How many of you remember the 1960’s television show, the General Electric (G.E.) College Bowl? It started out on radio in 1953, and moved to television from 1959 to 1970. Moderated by Allen Luden, then Robert Earle, it was a game that measured teams of students – their intelligence and quick recall of facts – based on the sort of questions asked on ‘Jeopardy’.


'College Bowl 2016’ has been updated, and now deals with the hotly competitive returns of College Endowment Performance.


And results for 2016 were just released by the National Association of College and University Business Officers – aka Nacubo - and the Commonfund Institute. For the 2nd year, schools with the smallest endowments thumped their billion-dollar-plus rivals – i.e., Ivy League schools. 


  • HARVARD said its investments declined by 2%, and its endowment total dropped by $2 billion to $35.7 billion. Harvard is now shaking up its endowment management.
  • YALE did much better than many of its peers, gaining 3.4%, which still lagged the 4% return over the same period for the S&P 500-stock index and wasn’t enough to offset spending. Yale’s total endowment dropped by $200 million to $25.4 billion.


Compare those returns to HOUGHTON COLLEGE, a liberal arts institution affiliated with the Wesleyan Church in western New York, with. Houghton has just over a thousand students and an endowment of $46.4 million.


Houghton emerged in the top quartile of all endowments, according to Nacubo, with a return of 11.85%, for the fiscal year ended 9/30/16. For the calendar year, the results were also impressive, at 7.54%. Houghton was able to lower its spending rate - the amount it withdraws each year to fund operations - to an enviable 4.5%, and may be able to lower it further, to 4%.


HOW DID TINY HOUGHTON DO IT?    The answer is pretty simple: Houghton got out of hedge funds and all alternative investments a 1-1/2 years ago, and moved the entire portfolio to a mix of low-cost index funds and mutual funds at the fund giant Vanguard.


Houghton’s endowment is now invested in a simple mix of 76% in stocks, evenly divided between U.S. and foreign, and 24% in fixed income, according to Vincent Morris, who joined Houghton last year as its VP for finance after a stint in risk management at the insurance broker Arthur J. Gallagher. Roughly half the endowment is in low-cost index funds, and the rest is in actively managed mutual funds.

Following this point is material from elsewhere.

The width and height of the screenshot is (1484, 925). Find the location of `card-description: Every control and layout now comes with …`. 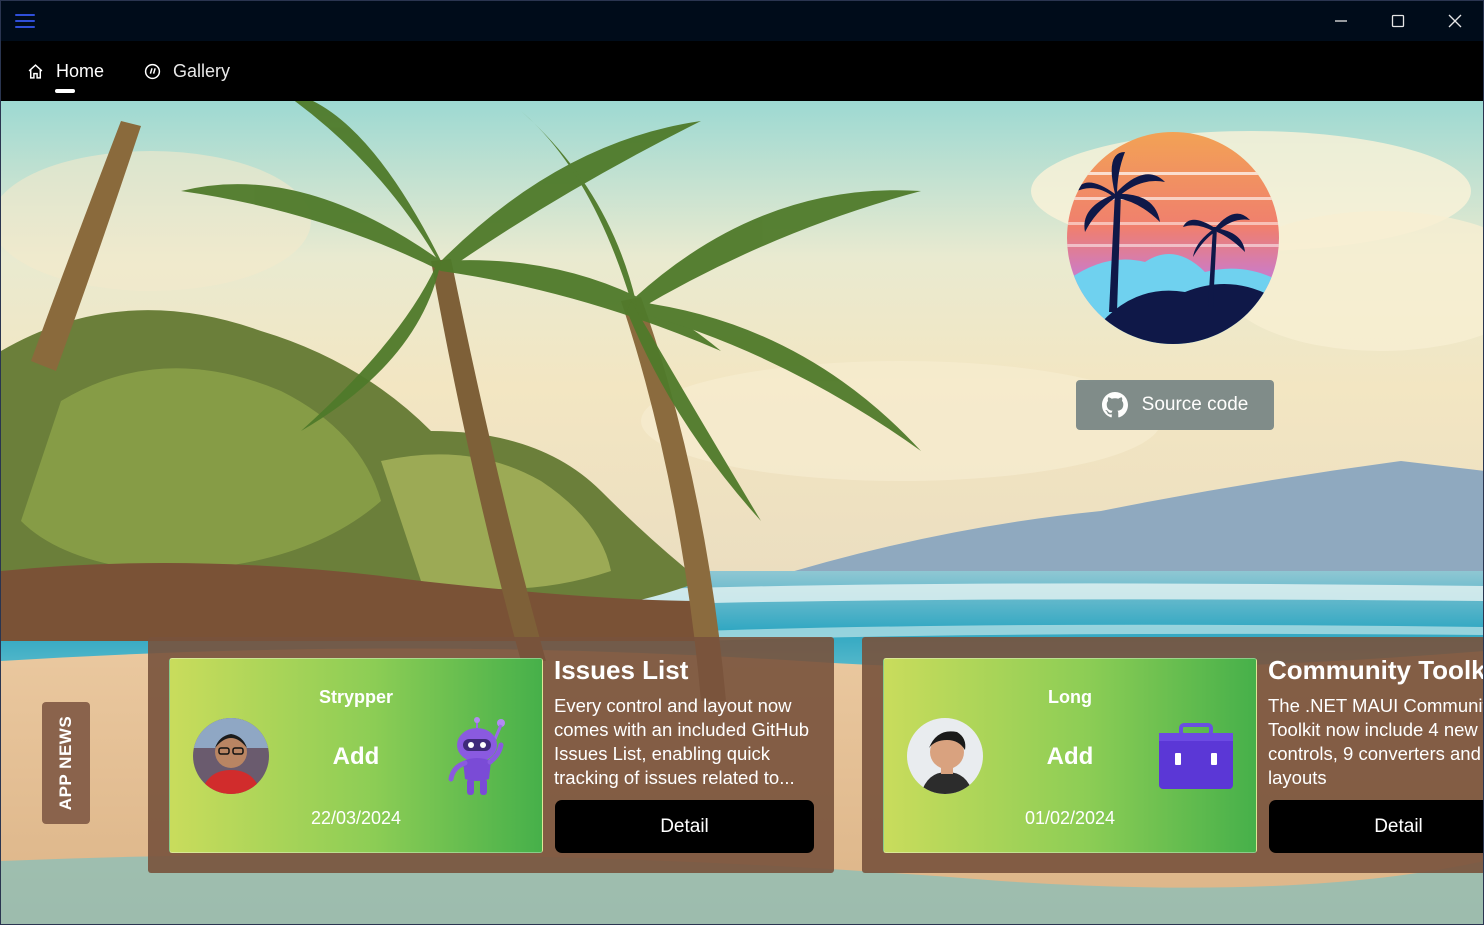

card-description: Every control and layout now comes with … is located at coordinates (682, 742).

Houghton’s investment committee met this week, and is likely to move even further from active management, Mr. Morris said. “I went to the University of Chicago, where I sat in a lot of investment classes,” he told me. He learned how difficult it was for active managers to outperform market averages, “especially year after year,” he said, adding, “I’m a big believer in passive investment.”


As for hedge funds and other high-cost alternatives, “the whole two-and-20 model” — in which investors typically pay 2 percent of assets under management and 20 percent of any gains — “is ridiculous,” Mr. Morris said. “The cost structure is outrageous. As they say on Wall Street, ‘Where are the customers’ yachts?’ I’m not going to play that game.”


EXPOSURE TO ALTERNATIVE INVESTMENTS.    As Houghton’s experience suggests, the past year’s disparity in results between the large and small endowments can almost entirely be explained by the differing allocations to alternative investments, especially hedge funds.


  • Endowments larger than $1 billion had 58% of their assets in alternative strategies on average, with 20% in hedge funds and 12% in private equity.
  • Smallest endowments - those of < $25 million - had just 10% in alternatives, with 6% in hedge funds and a mere 1% in private equity.